With this scheme, if N worker processes per computer are used, then at most N submatrix chunks are loaded into memory at one time. The total memory use can be easily controlled by sizing the maximum submatrix partition to fit N of them (plus some working memory) in memory.

This approach can be configured to use substantially less system RAM than the SMP approach described above. Indeed, I have used this approach to compute PCA of all the 1000 genomes data on a laptop PC with 16GB RAM. Of course, one pays for this with substantial I/O access for the submatrix chunks and the algorithm runs generally more slowly than the SMP version.

R as a Parallel API

This example uses an R package called irlba. That package has no special provision for parallel or distributed computation. However, all of the potentially large computations in that package are simply matrix vector products. That simplicity works to our advantage here.

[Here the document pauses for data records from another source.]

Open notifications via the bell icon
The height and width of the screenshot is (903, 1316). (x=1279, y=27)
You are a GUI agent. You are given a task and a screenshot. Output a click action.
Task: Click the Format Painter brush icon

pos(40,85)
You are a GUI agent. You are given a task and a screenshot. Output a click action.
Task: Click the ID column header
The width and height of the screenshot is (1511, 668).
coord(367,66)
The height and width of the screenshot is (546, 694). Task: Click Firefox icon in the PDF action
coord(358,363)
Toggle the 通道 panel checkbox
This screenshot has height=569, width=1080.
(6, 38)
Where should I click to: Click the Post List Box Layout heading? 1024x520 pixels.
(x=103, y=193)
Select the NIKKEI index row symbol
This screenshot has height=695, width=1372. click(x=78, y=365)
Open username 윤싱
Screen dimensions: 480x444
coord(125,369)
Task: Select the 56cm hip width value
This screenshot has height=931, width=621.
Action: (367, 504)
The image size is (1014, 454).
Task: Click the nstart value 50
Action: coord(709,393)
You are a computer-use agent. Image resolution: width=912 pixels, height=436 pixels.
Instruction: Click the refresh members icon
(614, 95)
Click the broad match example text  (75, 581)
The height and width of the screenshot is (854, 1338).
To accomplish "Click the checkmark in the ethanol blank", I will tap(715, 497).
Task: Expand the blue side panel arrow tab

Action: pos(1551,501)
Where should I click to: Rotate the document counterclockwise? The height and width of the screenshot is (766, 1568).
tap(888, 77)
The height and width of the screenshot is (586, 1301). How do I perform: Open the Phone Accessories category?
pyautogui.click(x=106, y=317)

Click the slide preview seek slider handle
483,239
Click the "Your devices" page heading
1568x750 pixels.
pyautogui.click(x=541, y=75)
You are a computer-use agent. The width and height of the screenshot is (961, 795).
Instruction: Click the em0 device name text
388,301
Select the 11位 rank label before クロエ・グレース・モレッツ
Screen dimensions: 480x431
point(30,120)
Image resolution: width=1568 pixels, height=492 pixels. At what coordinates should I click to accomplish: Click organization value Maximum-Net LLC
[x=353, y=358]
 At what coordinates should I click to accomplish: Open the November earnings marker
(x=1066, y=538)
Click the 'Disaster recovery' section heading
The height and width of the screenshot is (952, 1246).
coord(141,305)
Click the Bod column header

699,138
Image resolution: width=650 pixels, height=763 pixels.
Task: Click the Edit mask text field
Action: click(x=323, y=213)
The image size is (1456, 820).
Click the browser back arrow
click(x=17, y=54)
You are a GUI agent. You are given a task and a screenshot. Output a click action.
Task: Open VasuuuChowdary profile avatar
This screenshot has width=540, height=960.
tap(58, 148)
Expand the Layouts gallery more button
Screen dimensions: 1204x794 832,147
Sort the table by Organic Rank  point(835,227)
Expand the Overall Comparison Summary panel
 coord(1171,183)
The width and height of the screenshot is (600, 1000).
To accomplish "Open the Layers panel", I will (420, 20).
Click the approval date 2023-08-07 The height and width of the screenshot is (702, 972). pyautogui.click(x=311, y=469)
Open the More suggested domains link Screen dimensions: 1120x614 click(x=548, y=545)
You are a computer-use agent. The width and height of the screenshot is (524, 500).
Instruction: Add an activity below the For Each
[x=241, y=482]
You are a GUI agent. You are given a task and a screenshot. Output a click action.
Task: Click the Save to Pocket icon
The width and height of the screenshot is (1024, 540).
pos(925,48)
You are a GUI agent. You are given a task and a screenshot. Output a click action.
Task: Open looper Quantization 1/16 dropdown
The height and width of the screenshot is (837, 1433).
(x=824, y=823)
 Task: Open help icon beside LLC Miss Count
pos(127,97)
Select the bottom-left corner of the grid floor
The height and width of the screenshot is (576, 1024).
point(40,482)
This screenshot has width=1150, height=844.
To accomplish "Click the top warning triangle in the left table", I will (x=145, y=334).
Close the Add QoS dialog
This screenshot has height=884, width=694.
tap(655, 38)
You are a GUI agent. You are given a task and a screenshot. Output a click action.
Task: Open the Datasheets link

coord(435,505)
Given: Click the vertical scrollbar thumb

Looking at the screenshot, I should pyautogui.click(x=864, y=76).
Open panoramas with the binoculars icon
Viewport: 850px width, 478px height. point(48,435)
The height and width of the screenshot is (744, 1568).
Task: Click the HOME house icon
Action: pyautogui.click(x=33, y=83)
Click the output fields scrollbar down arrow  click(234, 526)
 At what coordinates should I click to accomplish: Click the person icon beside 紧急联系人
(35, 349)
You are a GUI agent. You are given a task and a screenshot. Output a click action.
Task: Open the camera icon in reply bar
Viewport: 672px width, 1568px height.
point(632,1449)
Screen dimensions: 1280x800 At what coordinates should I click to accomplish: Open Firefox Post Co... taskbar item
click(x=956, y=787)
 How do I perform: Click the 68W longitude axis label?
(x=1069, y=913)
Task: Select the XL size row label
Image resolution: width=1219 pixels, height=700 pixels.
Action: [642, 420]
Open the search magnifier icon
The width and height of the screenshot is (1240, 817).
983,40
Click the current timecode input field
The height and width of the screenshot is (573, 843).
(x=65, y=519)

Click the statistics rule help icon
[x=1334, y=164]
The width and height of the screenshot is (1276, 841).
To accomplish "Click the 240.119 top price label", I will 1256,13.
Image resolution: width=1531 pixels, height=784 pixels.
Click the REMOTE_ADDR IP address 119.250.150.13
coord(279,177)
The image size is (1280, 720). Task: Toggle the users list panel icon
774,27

The parallel computing interface in this problem is simply the R language itself! Both versions of the code define a “parallel matrix” object pmat that is really just the meta list described above. To that list, the code adds matrix mulitiplication operators that work in parallel over the submatrix chunks in the list. The SMP version of the code simply uses R’s native parallel package, while the MPI version uses the Rmpi package and foreach to define the operators.

The irlba package goes about its computational business as usual; whenever matrix vector products are invoked they are run by our pmat operators in parallel as required.

In this way, we could easily construct examples using other distributed computing interfaces like Spark or Tensorflow, or, for dense problems, pbd (https://rbigdata.github.io/) by simply changing the multiplication operators.

Of course this approach works well here because we only use simple matrix arithmetic operations. But using R itself as an API for parallel computation is an elegant and simple idea. I advocate investigating this approach for large-scale problems first, before resorting to more complex and potentially less general solutions.